== EXERCISE DETAILS ==
In the entries below, which lines run from the one containing "Select 167 in" to the one containing "Open the Adults"? Copy exactly those lines, ends included, and no others.

--- START ---

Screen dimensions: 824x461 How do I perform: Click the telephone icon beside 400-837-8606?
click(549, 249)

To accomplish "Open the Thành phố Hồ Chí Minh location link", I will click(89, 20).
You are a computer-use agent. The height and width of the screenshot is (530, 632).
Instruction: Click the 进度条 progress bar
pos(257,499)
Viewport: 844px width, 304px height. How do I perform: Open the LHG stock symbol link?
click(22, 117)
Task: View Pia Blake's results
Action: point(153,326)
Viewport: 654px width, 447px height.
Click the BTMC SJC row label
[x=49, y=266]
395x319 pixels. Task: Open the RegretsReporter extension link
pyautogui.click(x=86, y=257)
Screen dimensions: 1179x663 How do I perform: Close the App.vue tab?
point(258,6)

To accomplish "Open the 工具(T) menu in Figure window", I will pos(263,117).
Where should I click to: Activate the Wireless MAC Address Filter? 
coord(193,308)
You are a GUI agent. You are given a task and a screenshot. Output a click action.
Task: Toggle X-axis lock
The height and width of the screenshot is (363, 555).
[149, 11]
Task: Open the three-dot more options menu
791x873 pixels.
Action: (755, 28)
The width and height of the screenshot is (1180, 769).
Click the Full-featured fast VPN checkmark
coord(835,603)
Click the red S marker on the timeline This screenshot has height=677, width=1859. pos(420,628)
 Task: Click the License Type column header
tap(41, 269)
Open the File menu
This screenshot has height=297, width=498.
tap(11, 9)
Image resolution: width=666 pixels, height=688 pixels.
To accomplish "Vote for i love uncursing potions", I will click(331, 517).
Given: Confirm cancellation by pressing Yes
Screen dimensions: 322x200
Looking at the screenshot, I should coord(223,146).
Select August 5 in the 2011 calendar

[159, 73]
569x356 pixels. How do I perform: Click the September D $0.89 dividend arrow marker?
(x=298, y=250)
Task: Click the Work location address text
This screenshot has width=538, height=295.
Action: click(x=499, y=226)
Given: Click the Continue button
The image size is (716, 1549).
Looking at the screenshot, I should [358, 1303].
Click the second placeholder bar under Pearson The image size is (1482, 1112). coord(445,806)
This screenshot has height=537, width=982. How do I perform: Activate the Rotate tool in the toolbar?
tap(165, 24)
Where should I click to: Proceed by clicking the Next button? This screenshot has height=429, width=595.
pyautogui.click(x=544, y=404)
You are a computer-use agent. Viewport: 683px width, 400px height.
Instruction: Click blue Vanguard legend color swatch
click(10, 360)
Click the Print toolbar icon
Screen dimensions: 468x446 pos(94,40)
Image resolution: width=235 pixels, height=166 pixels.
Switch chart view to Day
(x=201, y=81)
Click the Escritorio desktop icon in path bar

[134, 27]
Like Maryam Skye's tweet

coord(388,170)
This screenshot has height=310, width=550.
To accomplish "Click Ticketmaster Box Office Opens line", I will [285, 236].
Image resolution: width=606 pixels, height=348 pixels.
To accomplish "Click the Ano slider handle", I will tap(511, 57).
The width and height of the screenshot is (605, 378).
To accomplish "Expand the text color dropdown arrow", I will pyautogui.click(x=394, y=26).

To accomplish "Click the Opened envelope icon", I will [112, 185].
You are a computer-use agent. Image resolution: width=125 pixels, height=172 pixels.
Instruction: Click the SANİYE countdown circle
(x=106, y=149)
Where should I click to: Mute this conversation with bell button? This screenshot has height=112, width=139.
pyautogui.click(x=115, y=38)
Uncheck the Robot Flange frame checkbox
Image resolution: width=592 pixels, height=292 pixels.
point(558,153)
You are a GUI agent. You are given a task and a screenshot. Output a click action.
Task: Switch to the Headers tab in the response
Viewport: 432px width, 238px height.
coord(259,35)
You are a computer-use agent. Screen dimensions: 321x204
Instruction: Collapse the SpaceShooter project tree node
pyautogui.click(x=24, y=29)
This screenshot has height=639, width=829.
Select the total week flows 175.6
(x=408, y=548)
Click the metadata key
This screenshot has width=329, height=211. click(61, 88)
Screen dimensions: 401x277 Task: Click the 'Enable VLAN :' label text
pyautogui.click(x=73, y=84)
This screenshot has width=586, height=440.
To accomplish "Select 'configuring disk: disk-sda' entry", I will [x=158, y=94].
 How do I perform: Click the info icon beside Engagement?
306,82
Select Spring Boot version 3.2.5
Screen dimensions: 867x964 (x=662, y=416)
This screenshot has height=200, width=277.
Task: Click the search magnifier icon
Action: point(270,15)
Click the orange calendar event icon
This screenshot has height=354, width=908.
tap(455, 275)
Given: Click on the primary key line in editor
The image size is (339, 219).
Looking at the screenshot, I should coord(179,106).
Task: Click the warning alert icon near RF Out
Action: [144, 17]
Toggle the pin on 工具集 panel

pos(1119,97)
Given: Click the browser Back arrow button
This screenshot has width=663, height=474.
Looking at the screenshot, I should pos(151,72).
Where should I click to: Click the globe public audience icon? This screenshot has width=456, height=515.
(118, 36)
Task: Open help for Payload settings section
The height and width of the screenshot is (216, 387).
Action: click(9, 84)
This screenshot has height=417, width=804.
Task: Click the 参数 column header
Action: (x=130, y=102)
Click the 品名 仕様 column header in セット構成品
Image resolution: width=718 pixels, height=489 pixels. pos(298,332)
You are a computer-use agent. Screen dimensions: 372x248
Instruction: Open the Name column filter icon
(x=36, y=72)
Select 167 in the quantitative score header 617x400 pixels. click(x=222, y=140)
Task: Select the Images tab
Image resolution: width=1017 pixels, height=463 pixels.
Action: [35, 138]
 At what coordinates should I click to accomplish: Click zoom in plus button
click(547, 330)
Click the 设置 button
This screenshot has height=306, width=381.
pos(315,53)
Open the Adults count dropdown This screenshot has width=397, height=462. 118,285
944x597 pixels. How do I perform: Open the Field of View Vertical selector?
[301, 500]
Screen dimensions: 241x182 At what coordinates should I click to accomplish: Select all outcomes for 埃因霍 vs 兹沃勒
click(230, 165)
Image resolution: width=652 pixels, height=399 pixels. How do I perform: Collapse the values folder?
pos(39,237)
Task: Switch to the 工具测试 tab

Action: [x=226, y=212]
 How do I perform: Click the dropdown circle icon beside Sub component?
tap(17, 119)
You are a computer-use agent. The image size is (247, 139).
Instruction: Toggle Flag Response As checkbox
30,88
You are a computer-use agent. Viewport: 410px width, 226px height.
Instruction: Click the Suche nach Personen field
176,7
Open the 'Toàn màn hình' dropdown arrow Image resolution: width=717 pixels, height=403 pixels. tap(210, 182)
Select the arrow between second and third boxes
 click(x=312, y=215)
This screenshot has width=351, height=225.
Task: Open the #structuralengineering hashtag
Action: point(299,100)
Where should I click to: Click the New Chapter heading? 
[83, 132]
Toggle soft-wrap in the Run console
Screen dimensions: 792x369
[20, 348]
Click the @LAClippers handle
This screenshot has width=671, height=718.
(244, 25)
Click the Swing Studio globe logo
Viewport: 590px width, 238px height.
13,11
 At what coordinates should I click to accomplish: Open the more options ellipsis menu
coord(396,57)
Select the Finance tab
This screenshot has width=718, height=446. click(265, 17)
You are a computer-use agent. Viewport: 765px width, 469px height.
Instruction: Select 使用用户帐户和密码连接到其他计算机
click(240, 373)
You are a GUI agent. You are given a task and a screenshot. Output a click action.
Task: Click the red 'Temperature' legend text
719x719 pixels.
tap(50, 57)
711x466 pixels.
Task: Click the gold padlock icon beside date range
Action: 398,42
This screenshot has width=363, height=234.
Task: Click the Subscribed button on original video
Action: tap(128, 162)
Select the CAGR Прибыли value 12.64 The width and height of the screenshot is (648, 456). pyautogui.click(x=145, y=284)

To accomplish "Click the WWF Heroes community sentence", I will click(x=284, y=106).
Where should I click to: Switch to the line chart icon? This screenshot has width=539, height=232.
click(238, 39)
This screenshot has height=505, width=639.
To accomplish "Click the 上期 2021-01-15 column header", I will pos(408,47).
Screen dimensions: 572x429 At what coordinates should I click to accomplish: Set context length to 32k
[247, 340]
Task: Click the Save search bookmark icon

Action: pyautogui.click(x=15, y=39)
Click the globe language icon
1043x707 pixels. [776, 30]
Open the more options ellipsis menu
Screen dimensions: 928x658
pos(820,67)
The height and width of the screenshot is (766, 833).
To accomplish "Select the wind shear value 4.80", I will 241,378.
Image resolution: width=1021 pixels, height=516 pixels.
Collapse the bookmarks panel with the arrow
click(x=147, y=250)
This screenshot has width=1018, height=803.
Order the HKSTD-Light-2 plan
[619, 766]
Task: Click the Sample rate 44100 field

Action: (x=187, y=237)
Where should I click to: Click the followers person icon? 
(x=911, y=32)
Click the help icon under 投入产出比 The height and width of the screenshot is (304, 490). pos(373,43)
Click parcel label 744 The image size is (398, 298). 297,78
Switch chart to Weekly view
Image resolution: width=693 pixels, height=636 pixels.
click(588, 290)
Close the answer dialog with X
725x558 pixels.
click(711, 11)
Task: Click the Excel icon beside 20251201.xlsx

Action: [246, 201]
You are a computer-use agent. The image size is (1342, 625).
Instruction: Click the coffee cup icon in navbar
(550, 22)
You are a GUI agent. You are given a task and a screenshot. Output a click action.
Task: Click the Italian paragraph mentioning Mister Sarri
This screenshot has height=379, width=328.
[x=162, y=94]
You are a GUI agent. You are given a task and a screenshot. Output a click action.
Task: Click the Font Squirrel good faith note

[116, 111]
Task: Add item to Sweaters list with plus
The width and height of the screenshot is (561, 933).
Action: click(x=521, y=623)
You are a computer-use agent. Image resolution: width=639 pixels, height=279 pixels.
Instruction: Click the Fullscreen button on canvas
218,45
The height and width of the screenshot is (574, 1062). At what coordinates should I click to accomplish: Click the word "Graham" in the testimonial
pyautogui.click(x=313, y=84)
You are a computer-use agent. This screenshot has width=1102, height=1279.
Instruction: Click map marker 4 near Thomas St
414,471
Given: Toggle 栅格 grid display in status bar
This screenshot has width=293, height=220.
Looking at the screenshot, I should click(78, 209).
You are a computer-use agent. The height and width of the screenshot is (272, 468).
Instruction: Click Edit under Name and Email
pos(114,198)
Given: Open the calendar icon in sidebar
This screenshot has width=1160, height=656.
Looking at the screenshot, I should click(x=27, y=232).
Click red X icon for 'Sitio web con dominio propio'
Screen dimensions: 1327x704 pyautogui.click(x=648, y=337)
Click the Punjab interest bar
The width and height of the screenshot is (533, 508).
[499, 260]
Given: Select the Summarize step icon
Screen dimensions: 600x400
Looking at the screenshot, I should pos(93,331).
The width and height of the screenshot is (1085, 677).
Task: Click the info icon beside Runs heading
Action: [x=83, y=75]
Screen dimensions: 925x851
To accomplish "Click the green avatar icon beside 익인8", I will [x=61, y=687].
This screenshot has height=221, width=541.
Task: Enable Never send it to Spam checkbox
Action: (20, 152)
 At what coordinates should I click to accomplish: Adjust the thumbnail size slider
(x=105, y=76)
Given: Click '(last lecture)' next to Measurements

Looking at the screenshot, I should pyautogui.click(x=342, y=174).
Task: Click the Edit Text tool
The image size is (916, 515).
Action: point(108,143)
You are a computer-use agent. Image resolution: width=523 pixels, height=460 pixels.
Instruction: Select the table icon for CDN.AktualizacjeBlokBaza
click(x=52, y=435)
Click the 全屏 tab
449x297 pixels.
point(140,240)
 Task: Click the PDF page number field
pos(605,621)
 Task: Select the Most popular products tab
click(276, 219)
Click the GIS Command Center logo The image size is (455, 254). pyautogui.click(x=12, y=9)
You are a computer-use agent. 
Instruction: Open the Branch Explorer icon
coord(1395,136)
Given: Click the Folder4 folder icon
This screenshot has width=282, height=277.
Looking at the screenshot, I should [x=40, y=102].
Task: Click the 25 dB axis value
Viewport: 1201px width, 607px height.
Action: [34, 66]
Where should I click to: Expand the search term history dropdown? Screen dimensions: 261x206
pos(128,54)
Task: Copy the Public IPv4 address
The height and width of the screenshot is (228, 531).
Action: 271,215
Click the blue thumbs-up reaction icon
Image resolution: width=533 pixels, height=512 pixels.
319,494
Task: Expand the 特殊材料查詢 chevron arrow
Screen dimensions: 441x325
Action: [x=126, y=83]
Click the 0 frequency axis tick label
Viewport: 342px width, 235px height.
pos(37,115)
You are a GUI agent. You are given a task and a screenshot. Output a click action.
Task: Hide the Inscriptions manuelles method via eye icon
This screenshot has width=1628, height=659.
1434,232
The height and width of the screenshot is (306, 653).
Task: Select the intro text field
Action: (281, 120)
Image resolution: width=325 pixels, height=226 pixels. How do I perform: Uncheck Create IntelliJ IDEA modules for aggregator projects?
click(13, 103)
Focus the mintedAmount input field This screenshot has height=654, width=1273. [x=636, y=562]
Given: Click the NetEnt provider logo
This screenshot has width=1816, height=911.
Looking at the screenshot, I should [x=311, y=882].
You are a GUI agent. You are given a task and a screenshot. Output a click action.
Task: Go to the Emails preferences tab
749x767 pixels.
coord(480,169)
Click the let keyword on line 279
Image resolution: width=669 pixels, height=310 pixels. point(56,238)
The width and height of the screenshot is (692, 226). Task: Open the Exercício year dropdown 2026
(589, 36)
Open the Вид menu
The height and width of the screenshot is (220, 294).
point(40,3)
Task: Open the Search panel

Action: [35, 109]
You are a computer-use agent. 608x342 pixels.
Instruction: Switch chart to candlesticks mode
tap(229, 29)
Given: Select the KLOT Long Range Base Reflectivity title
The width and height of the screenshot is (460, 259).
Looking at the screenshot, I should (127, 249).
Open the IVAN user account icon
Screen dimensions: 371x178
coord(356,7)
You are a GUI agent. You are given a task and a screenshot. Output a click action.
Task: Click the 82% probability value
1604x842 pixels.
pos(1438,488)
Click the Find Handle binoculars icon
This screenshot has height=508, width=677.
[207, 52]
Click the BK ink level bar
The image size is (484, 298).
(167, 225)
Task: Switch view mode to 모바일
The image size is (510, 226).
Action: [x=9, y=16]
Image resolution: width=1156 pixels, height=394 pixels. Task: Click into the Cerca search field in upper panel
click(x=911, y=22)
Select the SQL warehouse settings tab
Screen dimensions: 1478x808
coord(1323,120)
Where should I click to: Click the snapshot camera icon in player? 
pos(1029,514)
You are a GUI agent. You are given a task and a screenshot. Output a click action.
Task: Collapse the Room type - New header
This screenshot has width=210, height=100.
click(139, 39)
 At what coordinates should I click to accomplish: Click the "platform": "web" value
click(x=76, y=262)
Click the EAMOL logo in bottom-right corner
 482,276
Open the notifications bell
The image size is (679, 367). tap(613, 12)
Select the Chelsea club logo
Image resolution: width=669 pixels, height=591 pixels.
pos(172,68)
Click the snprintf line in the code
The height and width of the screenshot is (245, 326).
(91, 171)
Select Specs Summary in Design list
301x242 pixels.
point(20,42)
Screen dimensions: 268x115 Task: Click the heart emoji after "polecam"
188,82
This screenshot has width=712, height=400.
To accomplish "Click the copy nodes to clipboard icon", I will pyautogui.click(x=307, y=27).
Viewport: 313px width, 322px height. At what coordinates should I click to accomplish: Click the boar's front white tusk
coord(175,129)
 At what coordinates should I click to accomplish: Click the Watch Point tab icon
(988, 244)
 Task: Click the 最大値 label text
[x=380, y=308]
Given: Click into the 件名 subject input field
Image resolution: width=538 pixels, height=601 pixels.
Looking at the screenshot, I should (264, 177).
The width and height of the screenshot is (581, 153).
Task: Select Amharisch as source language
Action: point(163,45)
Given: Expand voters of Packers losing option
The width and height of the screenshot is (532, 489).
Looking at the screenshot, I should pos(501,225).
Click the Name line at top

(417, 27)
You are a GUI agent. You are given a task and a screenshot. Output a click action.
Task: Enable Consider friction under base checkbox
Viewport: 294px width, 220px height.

--- END ---

== WRITTEN ANSWER ==
Select 167 in the quantitative score header 617x400 pixels. click(x=222, y=140)
Task: Select the Images tab
Image resolution: width=1017 pixels, height=463 pixels.
Action: [35, 138]
 At what coordinates should I click to accomplish: Click zoom in plus button
click(547, 330)
Click the 设置 button
This screenshot has height=306, width=381.
pos(315,53)
Open the Adults count dropdown This screenshot has width=397, height=462. 118,285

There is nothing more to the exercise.